In [17]:
import context
from palimpzest.constants import PZ_DIR
import palimpzest as pz

import gradio as gr
import numpy as np
import pandas as pd

import argparse
import requests
import json
import time
import os

pz.DataDirectory().clearCache(keep_registry=True)

In [18]:
class ScientificPaper(pz.PDFFile):
   """Represents a scientific research paper, which in practice is usually from a PDF file"""
   title = pz.Field(desc="The title of the paper. This is a natural language title, not a number or letter.", required=True)
   publicationYear = pz.Field(desc="The year the paper was published. This is a number.", required=False)
   author = pz.Field(desc="The name of the first author of the paper", required=True)
   journal = pz.Field(desc="The name of the journal the paper was published in", required=True)
   subject = pz.Field(desc="A summary of the paper contribution in one sentence", required=False)
   doiURL = pz.Field(desc="The DOI URL for the paper", required=True)

class TabularRow(pz.Schema):
    """A Row is a list of cells.
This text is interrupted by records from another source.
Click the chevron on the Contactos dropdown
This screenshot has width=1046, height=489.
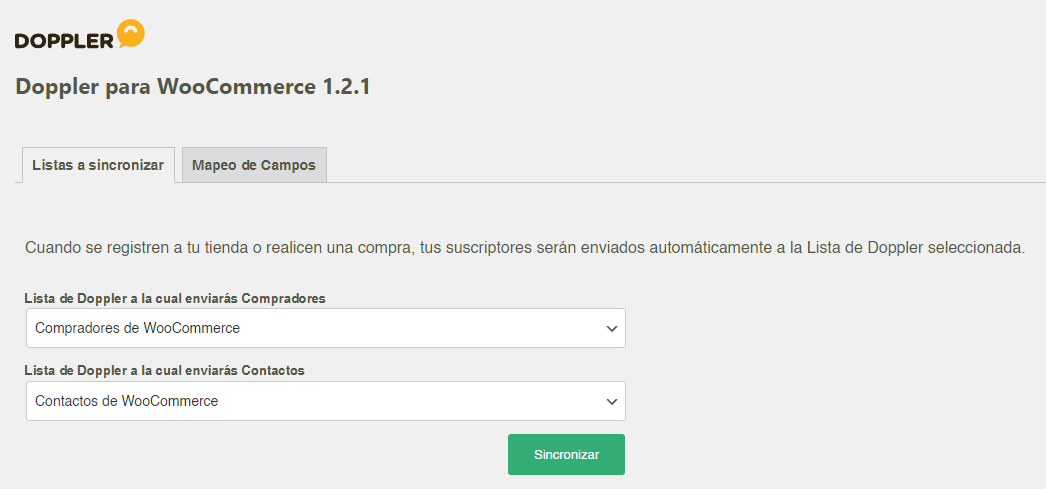coord(612,402)
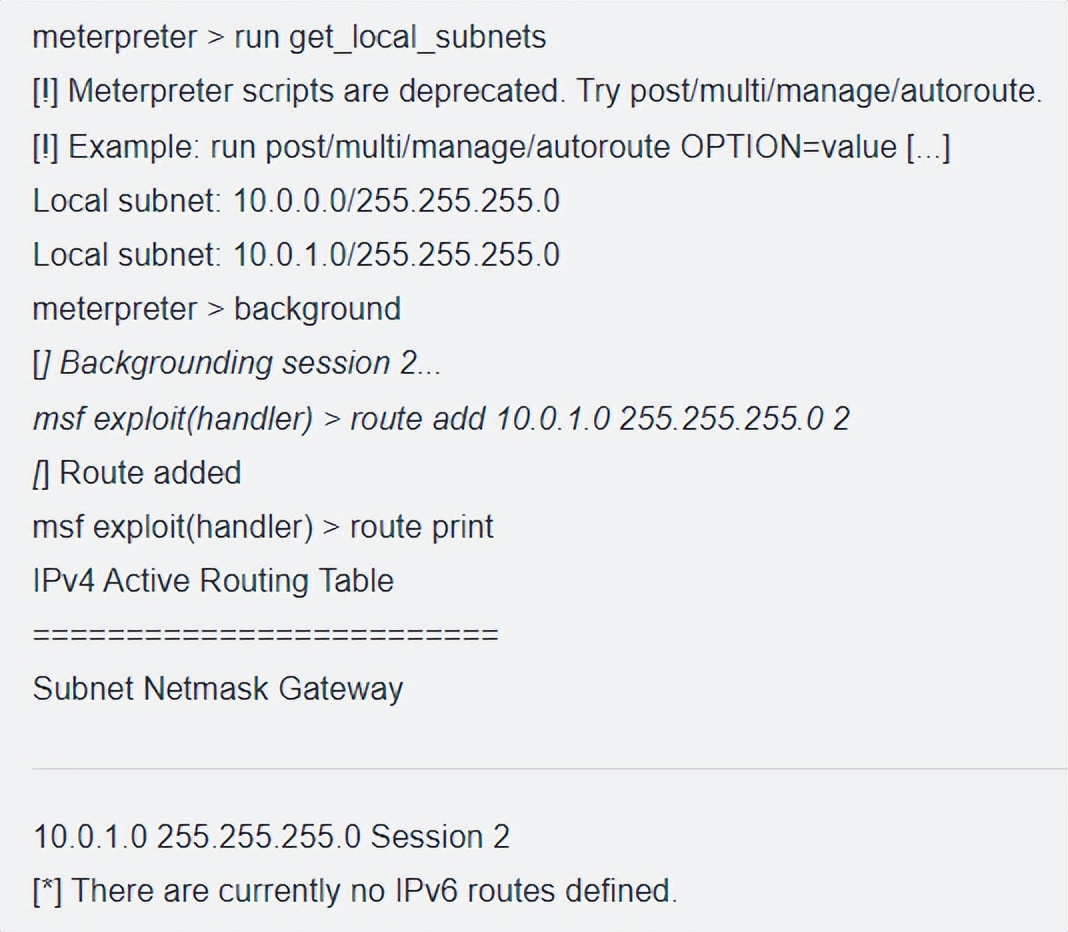Click the horizontal divider line below headers
This screenshot has height=932, width=1068.
coord(549,769)
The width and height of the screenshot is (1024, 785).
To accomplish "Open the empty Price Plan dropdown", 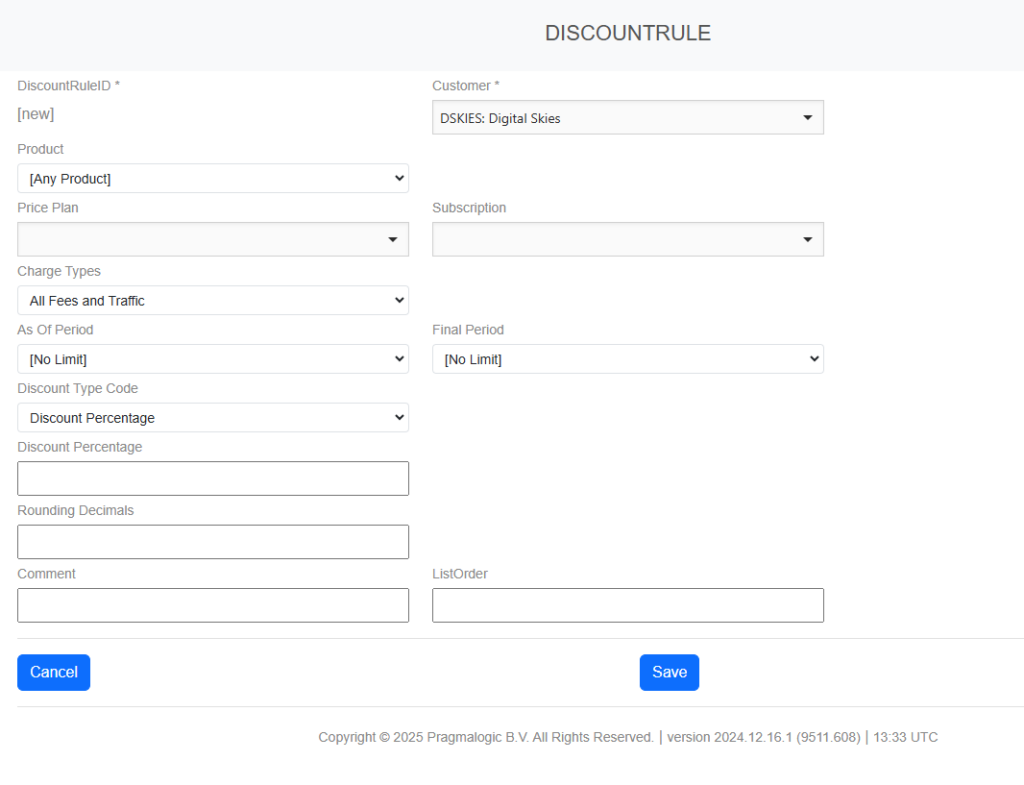I will pos(212,240).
For generality, we assume that all cell values are strings."""
    cells = pz.ListField(element_type=pz.StringField, desc="The cells in the row", required=True)

class Table(pz.Schema):
    """A Table is an object composed of a header and rows."""
    name = pz.StringField(desc="The name of the table", required=False)
    header = pz.ListField(element_type=pz.StringField, desc="The header of the table", required=True)
    rows = pz.ListField(element_type=pz.TabularRow, desc="The rows of the table", required=True)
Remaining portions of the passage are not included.